Honorable Mention
#280_Impotent
DESCRIPTION
As humans, we are not fixed, we change throughout our lives but sometimes it takes time to realise what those changes are, to understand who we are now, not who we were: It can be easy to ignore those voices. Making these images helped me to reconnect with my own internal consciousness, and to express those emotions and thoughts that are so often internalised and repressed, to help navigate and understand these changes.In becoming subject as well as the artist, the images create a dynamic that opens a dialogue with the observer. The moment of making each image can become a total immersion into my own thoughts and feelings, but the act of having to take the photograph at the same time can allow the unconscious to rise to the surface and express multiple messages in that moment. This type of image making becomes a sort of performance; a performance which is a collaboration between my mind and my body.
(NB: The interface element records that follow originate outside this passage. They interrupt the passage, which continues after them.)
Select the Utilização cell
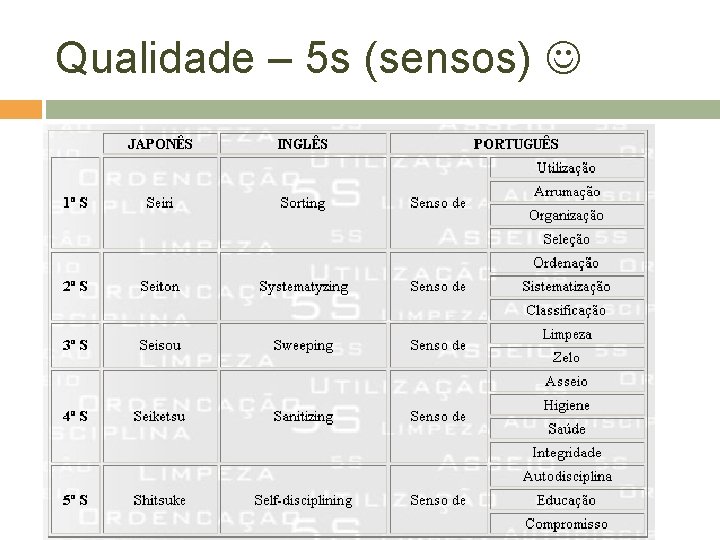Viewport: 720px width, 540px height. 567,168
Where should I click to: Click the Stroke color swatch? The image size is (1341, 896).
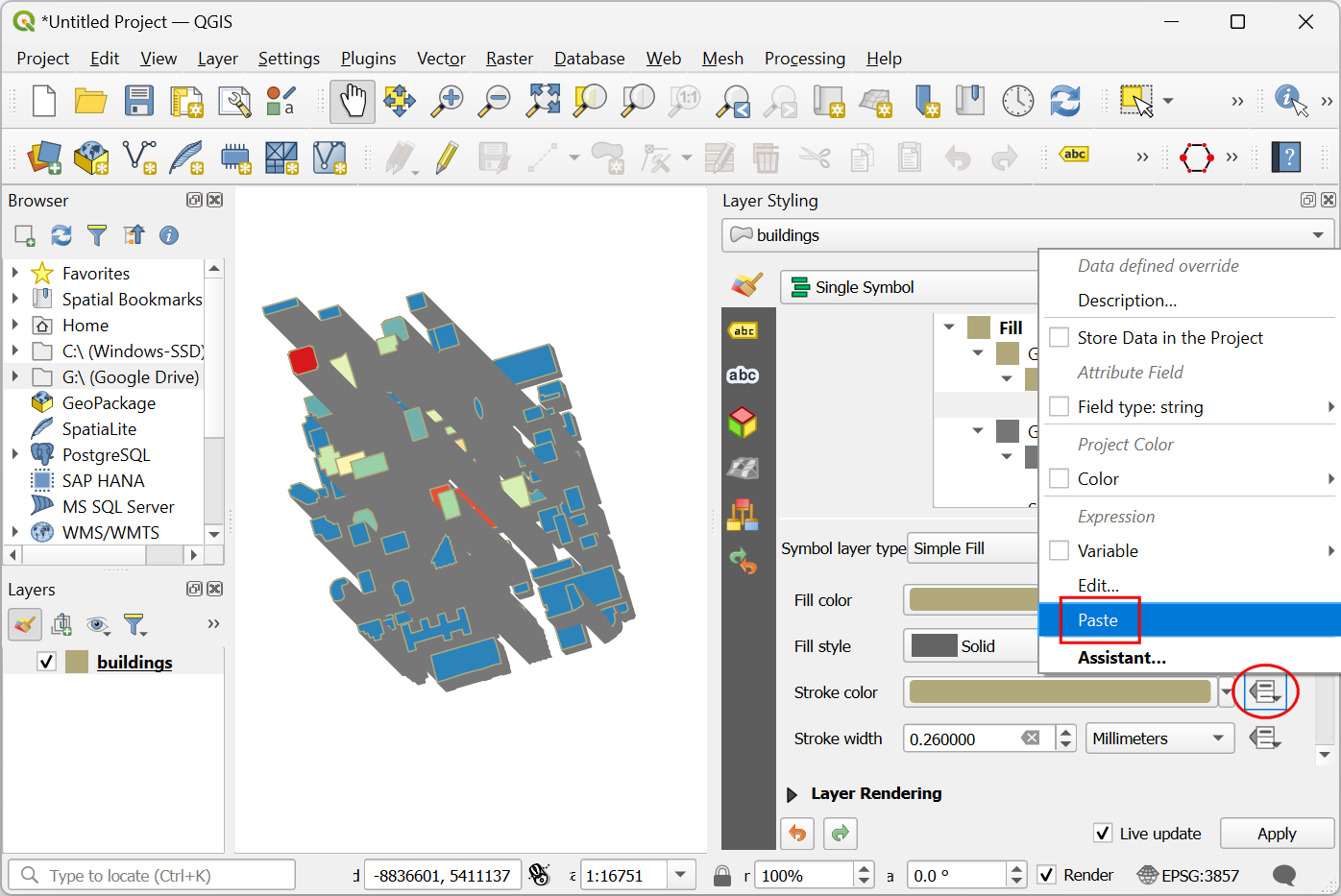pos(1060,692)
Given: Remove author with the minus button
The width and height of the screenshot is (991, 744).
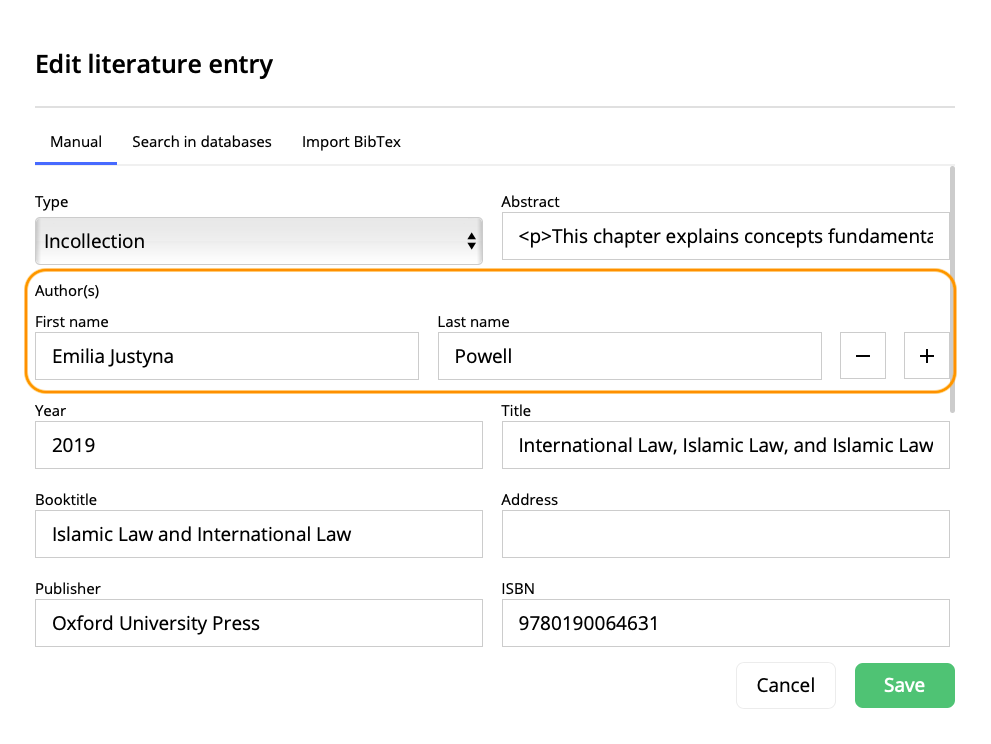Looking at the screenshot, I should coord(863,356).
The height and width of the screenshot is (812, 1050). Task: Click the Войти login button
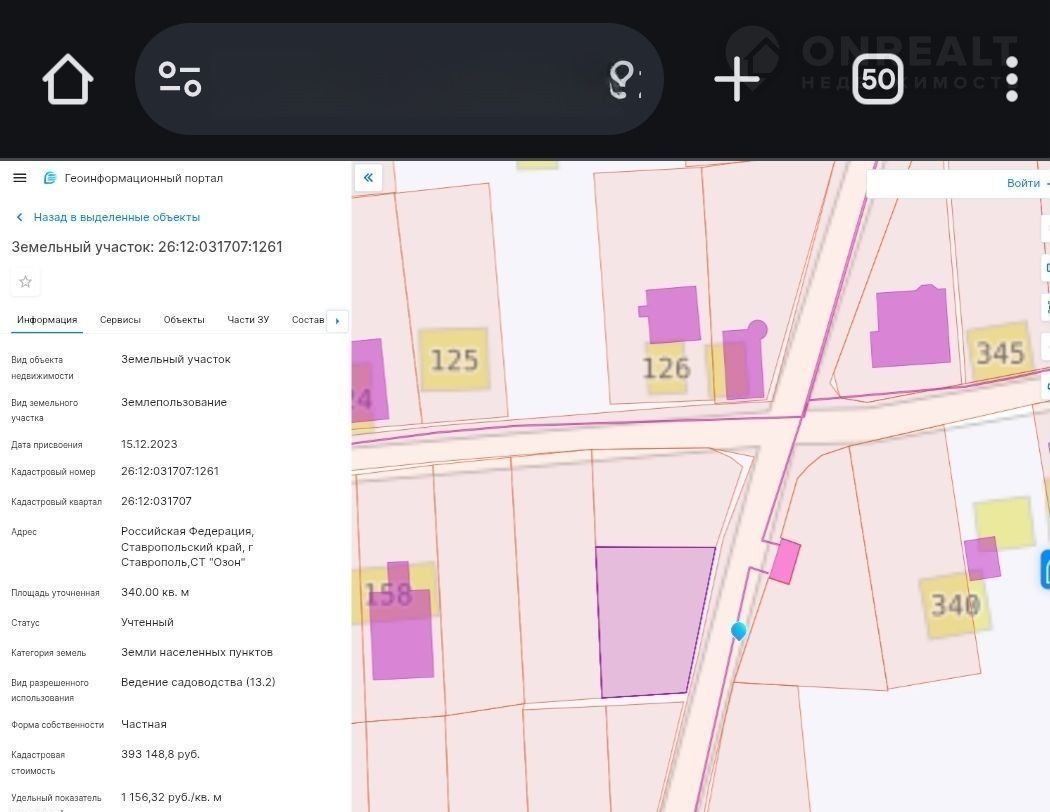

The relationship we have with ourselves is often one that we ignore.
AUTHOR
Claire French is a British artist based in Manchester and has recently completed her MfA in photography, at the Belfast School of Art, University of Ulster. Initially studying English Literature at university, she went on to find her true creative passion in photography, whilst taking her enthusiasm for stories and narratives with her. She has also spent some time studying psychology, fuelling her fascination in people and how they think, interact, connect and navigate their way through life.
Her practice often begins in a deeply personal space, fluidly and experimentally, often drawing inspiration from literature and poetry. Her work is often, in its first instance, autobiographical, telling intimate stories whilst drawing on their universality and a shared collective memory allowing others the opportunity to connect with their own stories with a sense of recognition and catharsis
She focuses on personal histories and how we build stories around our own inner psyche versa, with a focus on relationships, time, memory, transitions and identity, using a variety of photographic approaches including working with re-photography and archival images.